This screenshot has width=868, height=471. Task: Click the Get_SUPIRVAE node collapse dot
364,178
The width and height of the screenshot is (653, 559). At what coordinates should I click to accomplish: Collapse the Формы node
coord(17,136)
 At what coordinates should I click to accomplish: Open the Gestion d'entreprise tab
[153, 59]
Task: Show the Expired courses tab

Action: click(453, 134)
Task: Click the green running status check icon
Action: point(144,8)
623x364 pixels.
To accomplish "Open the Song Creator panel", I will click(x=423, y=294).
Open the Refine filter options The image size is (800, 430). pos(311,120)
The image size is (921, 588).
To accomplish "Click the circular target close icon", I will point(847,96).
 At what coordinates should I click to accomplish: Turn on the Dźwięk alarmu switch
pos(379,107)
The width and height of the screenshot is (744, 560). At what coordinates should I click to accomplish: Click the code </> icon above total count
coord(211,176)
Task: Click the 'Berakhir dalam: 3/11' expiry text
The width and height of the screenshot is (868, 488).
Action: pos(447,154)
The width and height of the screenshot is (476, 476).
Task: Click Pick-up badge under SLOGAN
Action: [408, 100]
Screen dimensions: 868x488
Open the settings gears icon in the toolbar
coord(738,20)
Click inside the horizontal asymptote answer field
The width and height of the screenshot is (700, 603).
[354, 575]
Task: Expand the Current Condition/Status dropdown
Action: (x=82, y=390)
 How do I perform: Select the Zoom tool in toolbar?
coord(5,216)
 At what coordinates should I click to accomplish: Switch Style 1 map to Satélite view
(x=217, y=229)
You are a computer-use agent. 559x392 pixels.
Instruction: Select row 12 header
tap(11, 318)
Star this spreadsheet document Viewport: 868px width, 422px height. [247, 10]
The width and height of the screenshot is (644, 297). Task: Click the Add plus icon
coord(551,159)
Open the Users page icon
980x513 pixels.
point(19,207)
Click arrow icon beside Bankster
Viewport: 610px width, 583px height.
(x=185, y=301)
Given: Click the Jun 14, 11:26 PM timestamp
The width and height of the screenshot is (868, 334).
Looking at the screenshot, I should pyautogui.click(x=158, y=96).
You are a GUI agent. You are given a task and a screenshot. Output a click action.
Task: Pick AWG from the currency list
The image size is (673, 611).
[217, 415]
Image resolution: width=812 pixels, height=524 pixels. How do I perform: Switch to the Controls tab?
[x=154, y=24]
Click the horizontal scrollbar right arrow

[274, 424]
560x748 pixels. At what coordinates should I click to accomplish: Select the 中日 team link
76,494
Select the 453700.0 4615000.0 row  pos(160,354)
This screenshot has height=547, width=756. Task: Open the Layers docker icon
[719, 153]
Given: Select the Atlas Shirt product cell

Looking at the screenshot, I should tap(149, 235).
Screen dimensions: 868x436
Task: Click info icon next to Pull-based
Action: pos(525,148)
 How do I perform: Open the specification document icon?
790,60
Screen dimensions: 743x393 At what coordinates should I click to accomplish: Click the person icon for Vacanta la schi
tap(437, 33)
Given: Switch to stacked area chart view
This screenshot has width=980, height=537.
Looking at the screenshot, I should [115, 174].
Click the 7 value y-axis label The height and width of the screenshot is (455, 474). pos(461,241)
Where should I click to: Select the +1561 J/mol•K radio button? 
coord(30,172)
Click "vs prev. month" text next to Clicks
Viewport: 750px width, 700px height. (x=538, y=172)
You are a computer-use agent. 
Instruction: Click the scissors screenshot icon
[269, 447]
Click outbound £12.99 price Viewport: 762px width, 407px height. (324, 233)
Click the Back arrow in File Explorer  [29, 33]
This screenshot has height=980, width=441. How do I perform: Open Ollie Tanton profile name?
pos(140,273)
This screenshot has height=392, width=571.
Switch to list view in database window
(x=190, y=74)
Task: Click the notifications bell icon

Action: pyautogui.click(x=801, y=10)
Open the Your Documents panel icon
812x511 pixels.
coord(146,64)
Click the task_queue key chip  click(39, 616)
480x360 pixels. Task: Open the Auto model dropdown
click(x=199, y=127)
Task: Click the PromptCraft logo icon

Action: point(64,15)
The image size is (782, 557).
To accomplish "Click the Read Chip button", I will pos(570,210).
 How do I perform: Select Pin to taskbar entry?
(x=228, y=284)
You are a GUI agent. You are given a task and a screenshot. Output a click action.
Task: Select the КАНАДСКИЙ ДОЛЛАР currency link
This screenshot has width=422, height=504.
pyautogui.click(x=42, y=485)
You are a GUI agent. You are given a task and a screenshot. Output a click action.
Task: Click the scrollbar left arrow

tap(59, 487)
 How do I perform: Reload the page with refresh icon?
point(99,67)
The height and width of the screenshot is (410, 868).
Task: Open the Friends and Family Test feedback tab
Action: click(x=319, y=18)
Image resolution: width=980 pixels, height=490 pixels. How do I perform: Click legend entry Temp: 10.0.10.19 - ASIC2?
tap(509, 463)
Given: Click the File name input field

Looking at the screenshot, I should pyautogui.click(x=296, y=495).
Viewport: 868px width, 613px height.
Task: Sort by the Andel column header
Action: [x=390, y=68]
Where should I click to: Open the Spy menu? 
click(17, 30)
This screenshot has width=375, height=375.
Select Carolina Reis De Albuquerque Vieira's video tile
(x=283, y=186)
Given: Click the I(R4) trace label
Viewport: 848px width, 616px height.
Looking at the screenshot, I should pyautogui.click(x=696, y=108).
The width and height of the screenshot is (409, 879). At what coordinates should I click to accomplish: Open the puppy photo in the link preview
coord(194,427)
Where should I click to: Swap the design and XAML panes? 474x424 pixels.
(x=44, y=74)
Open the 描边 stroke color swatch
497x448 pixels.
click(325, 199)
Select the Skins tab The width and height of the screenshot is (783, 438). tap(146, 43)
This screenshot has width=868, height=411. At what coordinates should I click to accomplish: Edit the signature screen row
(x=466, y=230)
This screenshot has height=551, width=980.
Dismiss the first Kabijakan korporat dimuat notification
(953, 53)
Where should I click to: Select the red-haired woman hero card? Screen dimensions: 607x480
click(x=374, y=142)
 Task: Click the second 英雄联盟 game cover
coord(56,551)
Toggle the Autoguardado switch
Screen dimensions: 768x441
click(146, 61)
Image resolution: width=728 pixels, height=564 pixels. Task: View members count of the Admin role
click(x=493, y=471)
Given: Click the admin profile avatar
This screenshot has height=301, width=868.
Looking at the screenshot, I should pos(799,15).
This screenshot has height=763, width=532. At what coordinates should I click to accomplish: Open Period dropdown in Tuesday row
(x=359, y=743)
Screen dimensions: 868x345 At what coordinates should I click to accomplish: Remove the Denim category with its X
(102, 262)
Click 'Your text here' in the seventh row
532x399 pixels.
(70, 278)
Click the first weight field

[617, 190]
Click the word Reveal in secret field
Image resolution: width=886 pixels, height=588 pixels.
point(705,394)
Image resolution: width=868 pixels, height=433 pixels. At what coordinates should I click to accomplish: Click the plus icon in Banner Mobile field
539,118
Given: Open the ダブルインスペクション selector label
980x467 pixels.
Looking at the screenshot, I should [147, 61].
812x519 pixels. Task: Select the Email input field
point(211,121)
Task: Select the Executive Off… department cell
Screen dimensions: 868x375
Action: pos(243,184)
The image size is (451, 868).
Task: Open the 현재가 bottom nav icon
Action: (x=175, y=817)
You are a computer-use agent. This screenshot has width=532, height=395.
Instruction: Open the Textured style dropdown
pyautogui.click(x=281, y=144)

### [HOW TO COMPLETE THIS TASK]
Look through the entries and return each line that has the word "computer" in it.

### [SOLVED EXERCISE]
You are a computer-use agent. 559x392 pixels.
You are a computer-use agent. 
You are a computer-use agent. This screenshot has width=532, height=395.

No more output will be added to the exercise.